MS: – Je suis frappé par l’exemple du secteur de la livraison qui est devenu une jungle de petits opérateurs. Il y a une réelle difficulté à coordonner ce secteur très hétérogène mais pour les collectivités territoriales, c’est compliqué de dire non à de gros centres logistiques et à leurs promesses d’emploi…

«Faisons participer les citoyens à une vision plus globale de la ville et du numérique» 

On ne peut pas imaginer une régulation stricte mais aller vers des règles du jeu et proposer un travail d’animation, il ne faut pas rester figé sur les années à venir. Il y a assez peu de données et de travaux sur la mobilité professionnelle, on a du mal à l’anticiper. Il reste encore beaucoup à défricher, notamment avec l’arrivée du numérique pour que cette impression de secteur désorganisé s’atténue…

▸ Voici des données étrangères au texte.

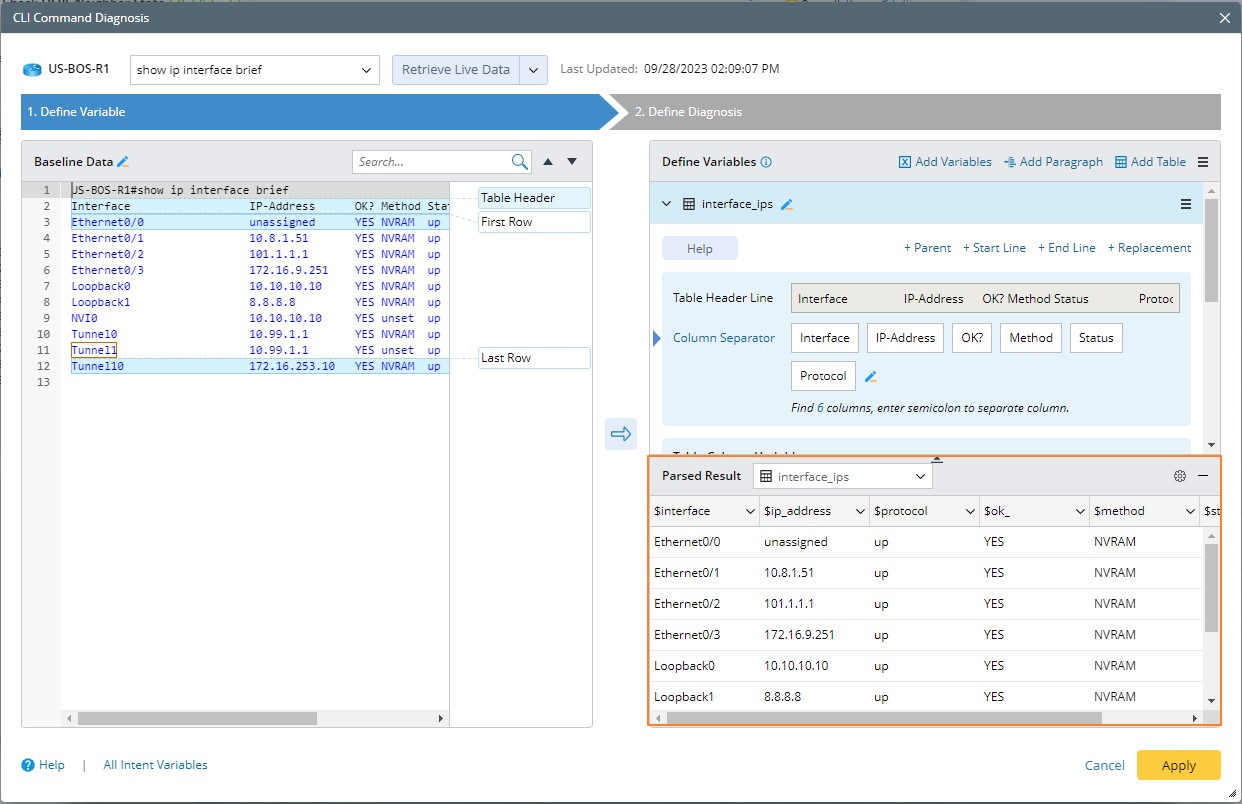Rename interface_ips table with pencil icon

click(787, 205)
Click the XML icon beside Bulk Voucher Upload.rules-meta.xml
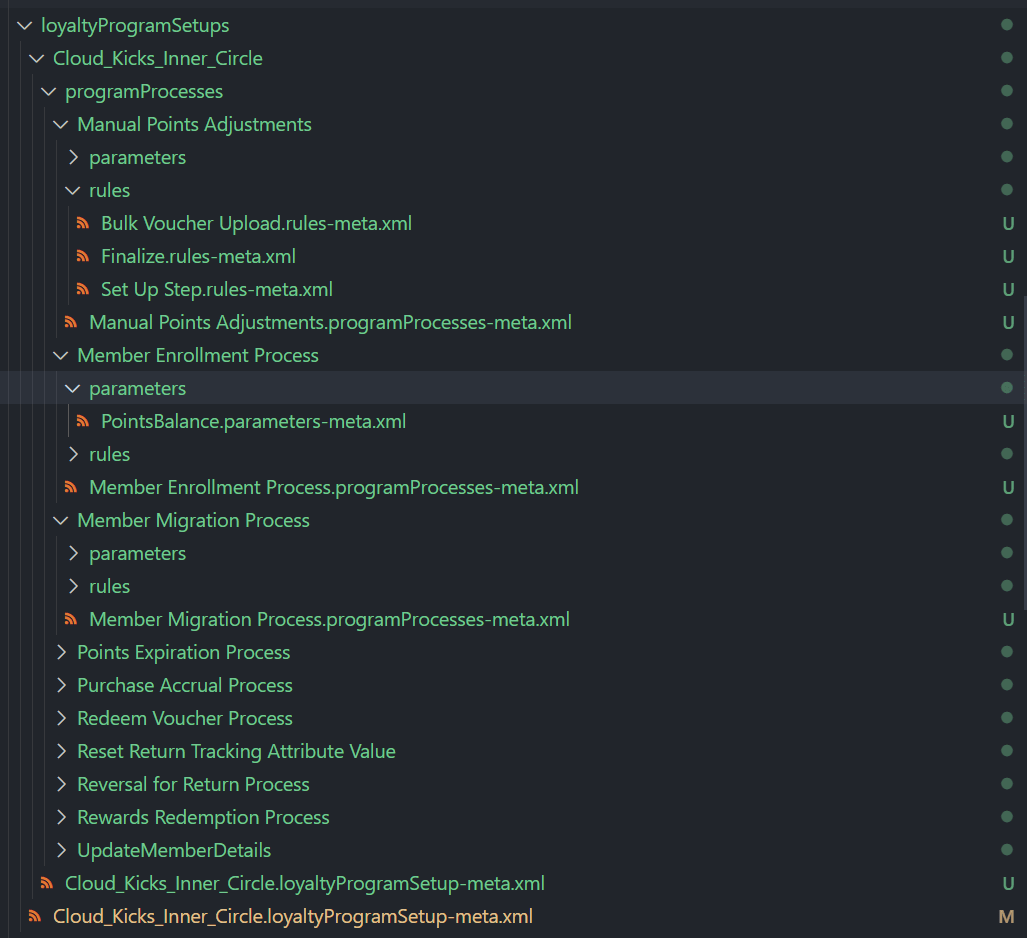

FDT: – Même La Poste qui aurait dû être le service public de référence est déstabilisé. Il faut construire tout un maillage entre la capacité à multiplier les centres villes, dont la centralité unique est incompatible avec les services en réseaux…  Si on réussit cette mutation, ces commerces ne seront plus des magasins au sens étymologique de stockage mais seront des lieux “vitrines”, des lieux de services, de détente et de travail. Dans ces lieux à usages multiples le vendeur devient un médiateur de la machine à distribuer : on vient toucher, choisir, changer d’avis et consommer responsable des objets utiles et durables : les coeurs de ville « intelligents » sauront faire cela si on le décide !

«Comment faire participer les habitants aux choix majeurs sur le numérique ?»

MS: – Un exemple intéressant de ce point de vue est le projet de Bordeaux : créer un centre de logistique urbain pour servir cette vision de proximité assise sur le numérique et l’écologie. Avec des triporteurs à vélo on arrive à des capacités de transport proches des palettes de 300 à 500 kg. Les collectivités ont un grand rôle à jouer pour faire vivre ce type de solutions.

Mais pour cela, une grande question se pose : comment faire participer les habitants aux choix majeurs sur le numérique : on est chacun citoyen et tour à tour consommateur ou utilisateur de services, salarié, investisseur. Les collectivités dans leur approche du numérique ont encore trop tendance à sectoriser les réflexions alors que l’on parle des mêmes personnes :  je clique comme consommateur, je subis comme salarié, mais peut-être voudrais-je autre chose comme citoyen. Sortons de cette logique de silo ! Faisons participer les citoyens sur une vision plus globale de la ville et du numérique. Les financements et budgets participatifs sont intéressants de ce point de vue, parce que c’est une manière de faire converger des visions, des outils, des projets et donc différents rôles que peut avoir un même citoyen.